As a final matter, defendant failed to establish its entitlement to summary judgment based on the storm in progress doctrine (see generally Edick v General Elec. Co., 98 AD3d 1217, 1220 [2012]; Hilsman v Sarwil Assoc., L.P., 13 AD3d 692, 693 [2004]). The climatological data submitted by defendant merely indicated that, on the day of plaintiffs accident, it had been raining and that it was uncharacteristically warm, with temperatures above freezing. Inasmuch as defendant did not submit expert testimony that would establish that this weather could have produced an icy condition (compare Parker v Rust Plant Servs., Inc., 9 AD3d 671, 673 [2004]), defendant’s proof was insufficient to establish “that the ice upon which . . . plaintiff slipped was the result of an ongoing storm as opposed to an accumulation of ice from the prior snowfalls” (McBryant v Pisa Holding Corp., *1136110 AD3d. 1034, 1036 [2013]; compare McConologue v Summer St.

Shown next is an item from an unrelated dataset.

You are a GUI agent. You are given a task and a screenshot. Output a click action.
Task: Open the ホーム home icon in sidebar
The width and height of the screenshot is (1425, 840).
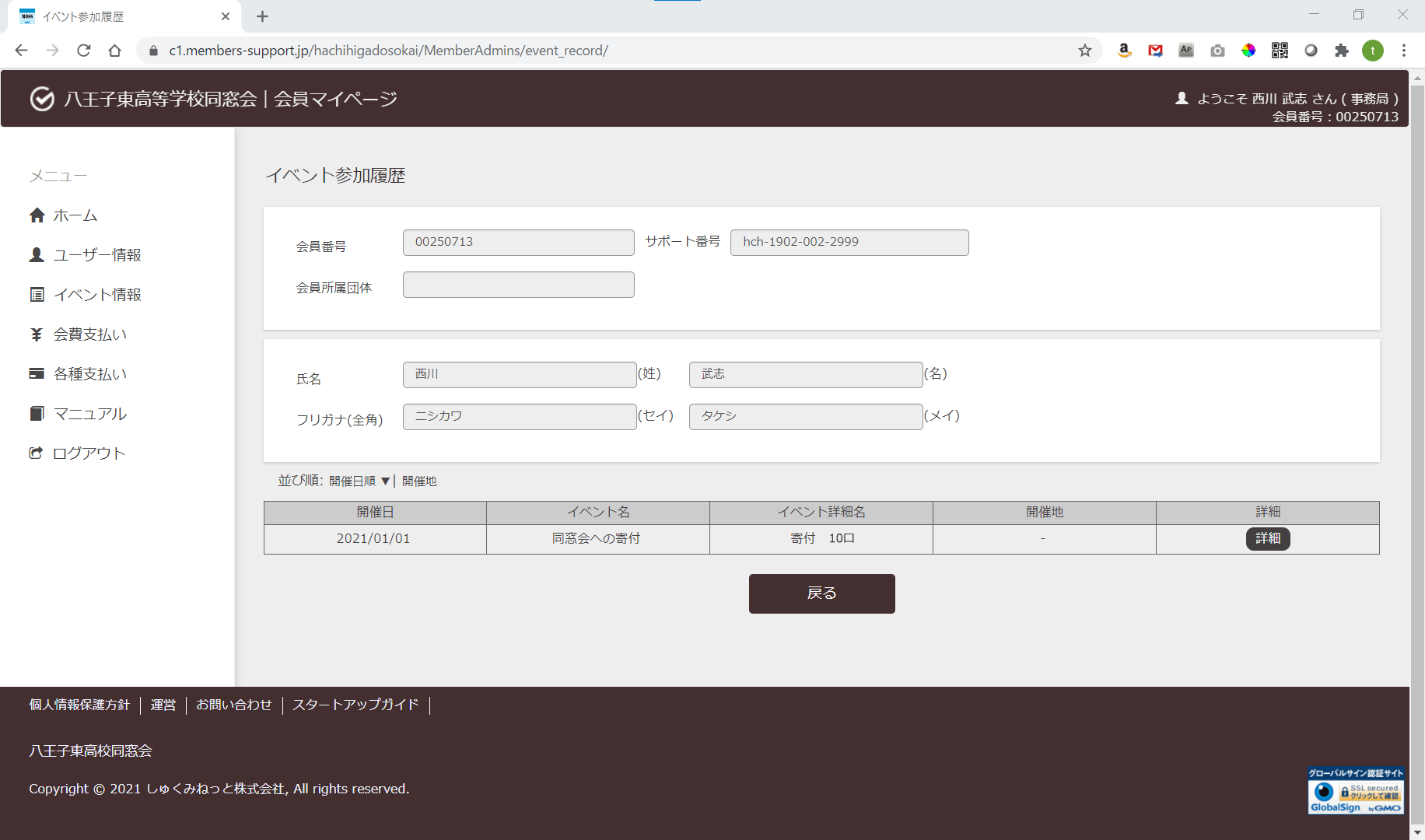point(37,215)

Stamford Corp., 16 AD3d 468, 469 [2005]; Cohen v A.R. Fuel, 290 AD2d 640, 641 [2002]). To the extent not specifically addressed herein, defendant’s remaining contentions have been examined and found to be unavailing.
Rose, J.E, Spain and Garry, JJ., concur. Ordered that the order is affirmed, with costs.
. The 70-acre resort — located on Green Island — is accessible from the mainland by a bridge, and its amenities include a hotel, conference center, boat dock, lakehouse, gardens and recreational areas, with a road and walkways throughout. Additionally, there are privately-owned condominiums on the resort property.
. We also note that walking, as opposed to hiking, is not included among the recreational activities enumerated in the statute.
. Plaintiff does not allege that defendant created the condition or had actual notice thereof. Accordingly, the issue distills to whether defendant had constructive notice of the condition.